▸ DOCUMENT:
╭──

This Government strongly support the vital contribution that responsible businesses, including local pubs, hotels, restaurants and community premises make to our economy and to their communities.
We are committed to freeing up local communities to tackle alcohol-fuelled harms and took swift action in 2011 to overhaul the Licensing Act 2003 to make it easier for licensing authorities and the police to deal with problem premises.
Through public consultation, the Government have listened to the concerns of businesses and community groups and decided not to introduce locally set licensing fees at this time.
The consultation focused on the proposed regime for locally set fees under the 2003 Act. The proposals included the proposed caps on each fee and whether or not fee levels should vary for different kinds of premises or should be the same for all premises. There were 681 responses to the consultation. Around a quarter of the responses were from local government and almost all of the remainder were from fee payers, such as individuals and small businesses in the licensed trade and representatives of community and village halls. Fee payers were strongly opposed to locally set fees and concerned that fees would rise significantly without justification. Many were particularly critical of the evidence base.
Alongside the public consultation, the Government sought evidence from local government about licensing costs. The importance of this cost survey was emphasised by the Government in the ministerial foreword and at consultation events, which were well attended by representatives of licensing authorities. However, only 20 of the 350 licensing authorities responded to the request for information about their costs. This followed a similar, pre-consultation exercise to which only 17 authorities provided full responses. The evidence presents a limited and contradictory picture of the relationship between licensing authority costs and income. The insufficient evidence means that the Government are not in a position to determine the details of the proposed new fees regime or predict its consequences with confidence.

╰──

▸ DATA LINES:
╭──

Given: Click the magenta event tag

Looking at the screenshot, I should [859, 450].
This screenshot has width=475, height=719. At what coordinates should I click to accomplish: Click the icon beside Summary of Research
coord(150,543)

╰──

▸ WORK TO COMPLETE:
1. List the kinds of businesses and premises that the statement on licensing fees names in its opening sentence.
2. Carry the statement on licensing fees forward, starting after its final sentence.

▸ RESPONSES PER TASK:
1. Local pubs, hotels, restaurants and community premises.

2.
Therefore, having carefully considered the concerns of the licensed trade and the evidence provided by local government, the Government have decided not to proceed with the implementation of locally set fees. Instead, we will invite the Local Government Association to provide better evidence of licensing authorities’ costs.
As well as locally set fees, the consultation sought views on whether there should be a single payment date for annual fees, which are currently payable on the anniversary of the day the licence was granted. The majority of both fee payers and local government opposed this change. The Government have listened to their views and decided to consider further an alternative approach, proposed during the consultation events, under which licence holders can nominate their own payment date, if they wish, by notifying the relevant licensing authority, rather than introducing a universal date. This change will particularly benefit businesses that hold multiple licences, such as a chain of pubs, without imposing unnecessary change on small businesses and community premises.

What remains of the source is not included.